R「『ヒットソング』の作りかた ― 大滝詠一と日本ポップスの開拓者たち」 2016年12月 NHK出版
本書は音楽に関するお仕事を振り返る本で、一般向けに書き直したコンパクト版「ニッポン・ポップス・クロニクル」(2013)のような性格です。
どの部分を選ぶかという判断にはやはり難しいものがありましたが、
「プロデューサー」に関するR06、
「一枚のアルバムには100のアイデア」とするR08、
大瀧詠一の録音に関するR09、
などは、ぜひとも収録しておきたかった発言として印象に残っています。
この本はごく平易に書かれているため、これまでの著書、これ以降の著書を経た後ではやや物足りなく感じられる点もありますが、他のプロデューサーの書かれた新書と比べると違いがよく分かります。

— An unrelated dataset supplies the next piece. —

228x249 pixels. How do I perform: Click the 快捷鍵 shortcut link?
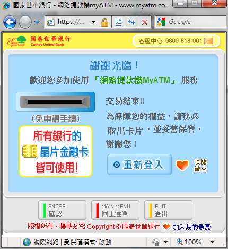tap(200, 165)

たとえば、同じ1946年生まれの木崎賢治著「プロデュースの基本」を読むと、音楽プロデューサー業がどれほどヒット曲を要請され続ける立場であるか、特に会社組織の内部でそのような課題を背負わされ続けることの厳しさが伝わってきます。
レコ―ド会社の音楽制作プロデューサーから、やがてフリーになった人と、フリーからいったんレコード会社の音楽プロデューサーになった人、といったようにコースが真逆なので、他にもあれこれと、同時代の並走者として興味深い比較のできる本です。
余談ですがこの本のタイトル「ヒットソングの作り方」は、どうも牧村さんご自身の発案ではなさそうだよなと思い、いきさつを伺ったことがあります。
その答えは……、そのうちどこかで明かされるかもしれません。